Parkinson leaned forward on the bed and then swayed back like a Chinese wobbling toy made in the likeness of the fat God of Prosperity. He said, "Do you consider that the love of God or the love of humanity is your principal driving force, M. Querry? What in your opinion is the future of Christianity? Has the Sermon on the Mount influenced your decision to give your life to the lepers? Who is your favourite saint? Do you believe in the efficacy of prayer?" He began to laugh, the great belly rolling like a dolphin. "Do miracles still occur? Have you yet visited Fatima?"
He got off the bed. "We can forget the rest of the crap. 'In his bare cell in the heart of the dark continent one of the greatest of modern architects and one of the most famous Catholics of his day bared his conscience to the correspondent of the Post. Montagu Parkinson, who was on the spot last month in South Korea, is on the spot again. He will reveal to our readers in his next instalment how remorse for the past is Querry's driving force. Like many a recognised saint Querry is atoning for a reckless youth by serving others. Saint Francis was the gayest spark in all the gay old city of Firenze—Florence to you and me'."
Parkinson went out into the hard glare of the Congo day, but he hadn't said enough. He returned and put his face close up against the net and blew his words through it in a fine spray. " 'Next Sunday's instalment: A girl dies for love.' I don't like you any more than you like me, Querry, but I'm going to build you up. I'll build you up so high they'll raise a statue to you by the river.
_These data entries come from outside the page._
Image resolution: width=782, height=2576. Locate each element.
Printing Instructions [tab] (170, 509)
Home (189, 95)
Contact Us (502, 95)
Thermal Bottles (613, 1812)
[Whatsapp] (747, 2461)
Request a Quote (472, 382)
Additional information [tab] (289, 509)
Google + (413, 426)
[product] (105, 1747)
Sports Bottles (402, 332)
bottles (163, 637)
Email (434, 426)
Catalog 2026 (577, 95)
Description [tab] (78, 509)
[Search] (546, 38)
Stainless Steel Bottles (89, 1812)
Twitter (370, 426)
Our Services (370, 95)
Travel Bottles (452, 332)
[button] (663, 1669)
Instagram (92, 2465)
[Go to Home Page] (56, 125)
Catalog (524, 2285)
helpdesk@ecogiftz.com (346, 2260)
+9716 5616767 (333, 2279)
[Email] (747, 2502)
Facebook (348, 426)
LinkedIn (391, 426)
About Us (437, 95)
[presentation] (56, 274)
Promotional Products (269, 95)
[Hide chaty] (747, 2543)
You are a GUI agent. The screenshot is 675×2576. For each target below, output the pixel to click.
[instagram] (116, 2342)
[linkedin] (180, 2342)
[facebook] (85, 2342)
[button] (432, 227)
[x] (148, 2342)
In the worst possible taste, you know the sort of thing, you won't be able to avoid it because you'll be dead and buried—you on your knees surrounded by your bloody lepers teaching them to pray to the god you don't believe in and the birds shitting on your hair. I don't mind you being a religious fake, Querry, but I'll show you that you can't use me to ease your bleeding conscience. I wouldn't be surprised if there weren't pilgrims at your shrine in twenty years, and that's how history's written, believe you me. Exegi monumentum. Quote. Virgil.'
Querry took from his pocket the meaningless letter with the all-inclusive phrase which might, of course, be genuine. The letter had not come to him from one of the women Parkinson had mentioned: the morgue of the Post was not big enough to hold all possible bodies. He read it through again in the mood that Parkinson had elicited. "Do you remember?" She was one of those who would never admit that when an emotion was dead, the memory of the occasion was dead as well. He had to take her memories on trust, because she had always been a truthful woman. She reminded him of a guest who claims one particular matchbox as her own out of the debris of a broken party.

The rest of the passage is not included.